**Extract to read**:
------------------------------------------------

# Data Manipulation and Analyses in Jupyter

## Introduction

You can do complex biological data manipulation and analyses using the pandas python package, (or by switching kernels to R).

We will look at pandas here, which orovides R-like unctions for data manipulation and analyses. Pandas is built on top of NumPy.
Most importantly it offers an R-like `DataFrame` object: a multidimensional array with explicit row and column names that can contain heterogeneous types of data, as well as missing values, which would not be possible using numpy arrays.

Pandas also implements a number of powerful data operations for filtering, grouping and reshaping data similar to R or spreadsheet programs.

Assuming pandas is installed, you can import it and check the version:

In [1]:
import pandas as pd
pd.__version__

'0.21.0'

In [2]:
import scipy as sc

Just as we generally import NumPy under the alias np, we will import pandas under the alias pd.

## dataframes

The dataframe is the main data object in pandas.

### Importing data

Dataframes can be created from multiple sources - csv files, excel files, JSON....

In [6]:
MyDF = pd.read_csv('../../../silbiocompmasterepo/Data/testcsv.csv', sep = ',')
MyDF

Unnamed: 0,Species,Infraorder,Family,Distribution,Body mass male (Kg)

------------------------------------------------

**Dataset excerpt**:
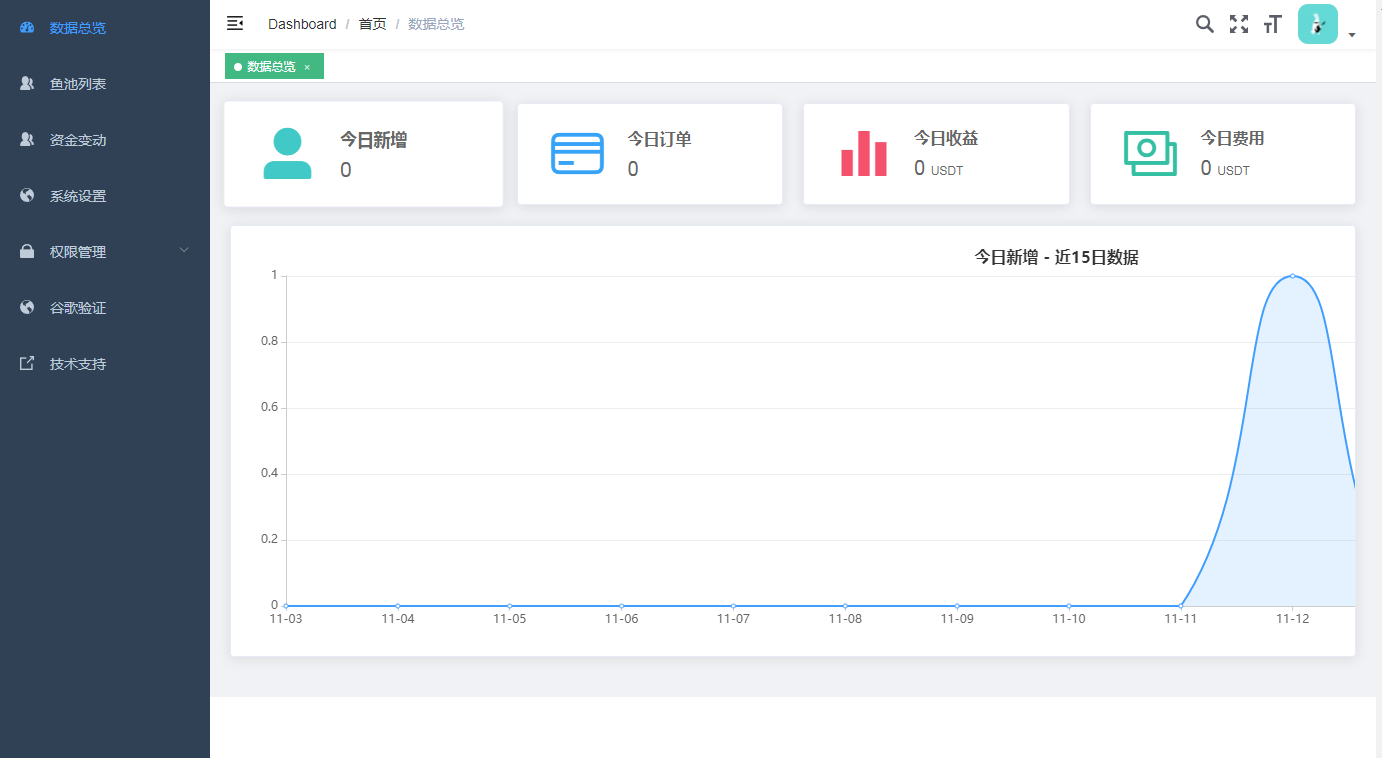Image resolution: width=1382 pixels, height=758 pixels.
Task: Click the 谷歌验证 globe icon
Action: (x=27, y=308)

------------------------------------------------

**Actions to take**:
a – Rewrite the part of the pandas page that opens with the words "Most importantly it" and closes with "using numpy arrays.", putting "mixed" in place of "heterogeneous".
b – Pick up the page on data analysis with pandas in Jupyter at the point where it stops, and keep writing.

**Responses to the tasks**:
a –
Most importantly it offers an R-like `DataFrame` object: a multidimensional array with explicit row and column names that can contain mixed types of data, as well as missing values, which would not be possible using numpy arrays.

b –
0,Daubentonia_madagascariensis,Chiromyiformes,Daubentoniidae,Madagascar,2.7
1,Allocebus_trichotis,Lemuriformes,Cheirogaleidae,Madagascar,0.1
2,Avahi_laniger,Lemuriformes,Indridae,America,1.03
3,Avahi_occidentalis,Lemuriformes,Indridae,Madagascar,0.814
4,Avahi_unicolor,Lemuriformes,Indridae,America,0.83
5,Cheirogaleus_adipicaudatus,Lemuriformes,Cheirogaleidae,Madagascar,0.2
6,Cheirogaleus_crossleyi,Lemuriformes,Cheirogaleidae,Madagascar,0.4
7,Cheirogaleus_major,Lemuriformes,Cheirogaleidae,Madagascar,0.45
8,Cheirogaleus_medius,Lemuriformes,Cheirogaleidae,Madagascar,0.217


### Creating dataframes

You can also create dataframes using a python-like dictionary syntax:

In [7]:
MyDF = pd.DataFrame({
    'col1' : ['Var1', 'Var2', 'Var3', 'Var4'],
    'col2' : ['Grass', 'Rabbit', 'Fox', 'Wolf'],
    'col3' : [1, 2, sc.nan, 4]
})

MyDF

Unnamed: 0,col1,col2,col3
0,Var1,Grass,1.0
1,Var2,Rabbit,2.0
2,Var3,Fox,
3,Var4,Wolf,4.0


### Examining your data

In [9]:
MyDF.head()  # accepts an optional int parameter - number of rows to show (default 5).

Unnamed: 0,col1,col2,col3
0,Var1,Grass,1.0
1,Var2,Rabbit,2.0
2,Var3,Fox,
3,Var4,Wolf,4.0


In [10]:
MyDF.tail()

Unnamed: 0,col1,col2,col3
0,Var1,Grass,1.0
1,Var2,Rabbit,2.0
2,Var3,Fox,
3,Var4,Wolf,4.0


In [12]:
MyDF.shape

(4, 3)

In [15]:
len(MyDF)  # ncols

4

In [16]:
MyDF.columns  # An array of the column names

Index(['col1', 'col2', 'col3'], dtype='object')

In [17]:
MyDF.dtypes  # Column names and their types

col1     object
col2     object
col3    float64
dtype: object

In [18]:
MyDF.values  # converts to a two-dimensional table

array([['Var1', 'Grass', 1.0],
       ['Var2', 'Rabbit', 2.0],
       ['Var3', 'Fox', nan],
       ['Var4', 'Wolf', 4.0]], dtype=object)

In [19]:
MyDF.describe()  # displays descriptive stats for all columns

Unnamed: 0,col3
count,3.0
mean,2.333333
std,1.527525
min,1.0
25%,1.5
50%,2.0
75%,3.0
max,4.0


OK, I am going to stop this brief intro to Jupyter with pandas here! I think you can alreay see the potential value of Jupyter for data analyses and visualization. As I mentioned above, you can also use R (e.g., using tidyr + ggplot) for this.